原文
+ + + + + + +

結論 原査定を取り消す。 本願の発明は、特許すべきものとする。 
理由 第1 手続の経緯

本願は、2012年10月16日(パリ条約による優先権主張 外国庁受理 2011年10月25日 (US)米国)を国際出願日とする出願であって、平成27年10月14日に手続補正書が提出され、平成28年7月22日付けで拒絶理由が通知され、同年10月27日に意見書及び手続補正書が提出され、平成29年2月8日付けで拒絶理由が通知され、同年5月24日に意見書及び手続補正書が提出され、同年8月21日付けで拒絶査定(以下「原査定」という。)がされ、これに対し、同年12月21日に拒絶査定不服審判の請求がされると同時に手続補正書が提出されたものである。

第2 原査定の概要

この出願については、平成29年2月8日付け拒絶理由通知書に記載した以下の理由によって、拒絶をすべきものである。

+ + + + + + +

提供データ
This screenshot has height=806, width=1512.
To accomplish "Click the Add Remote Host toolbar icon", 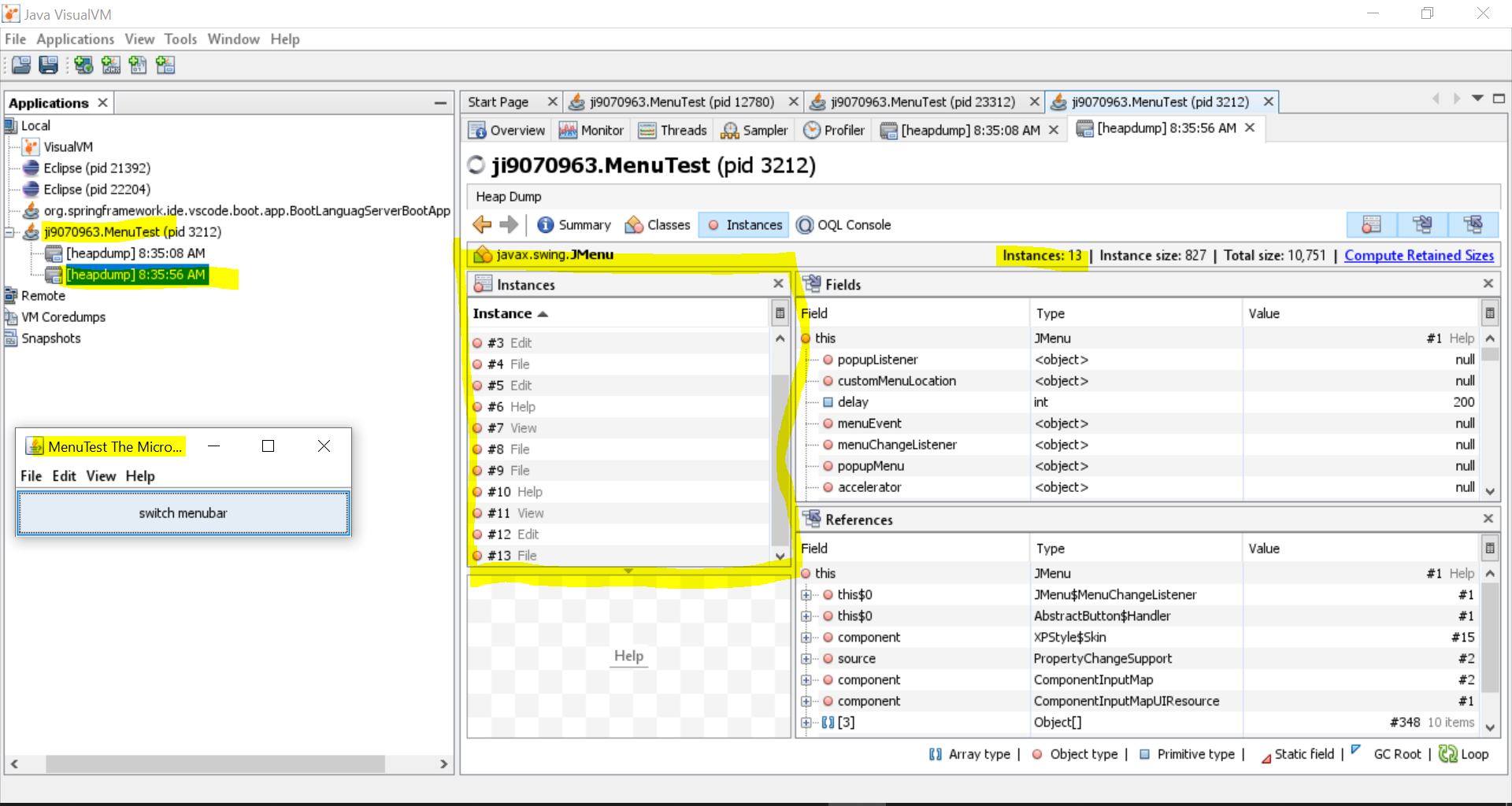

+ + + + + + +

課題内容
原文の「結論 原査定を取り消す。 本願の発明は、特許すべきものとする。」から始まり「て、拒絶をすべきものである。」まで続く部分を、「意見書」を「陳述書」に入れ替えて書き出してもらえますか？ 上記の行は原文とは関係がありません。

この課題の回答
結論 原査定を取り消す。 本願の発明は、特許すべきものとする。 
理由 第1 手続の経緯

本願は、2012年10月16日(パリ条約による優先権主張 外国庁受理 2011年10月25日 (US)米国)を国際出願日とする出願であって、平成27年10月14日に手続補正書が提出され、平成28年7月22日付けで拒絶理由が通知され、同年10月27日に陳述書及び手続補正書が提出され、平成29年2月8日付けで拒絶理由が通知され、同年5月24日に陳述書及び手続補正書が提出され、同年8月21日付けで拒絶査定(以下「原査定」という。)がされ、これに対し、同年12月21日に拒絶査定不服審判の請求がされると同時に手続補正書が提出されたものである。

第2 原査定の概要

この出願については、平成29年2月8日付け拒絶理由通知書に記載した以下の理由によって、拒絶をすべきものである。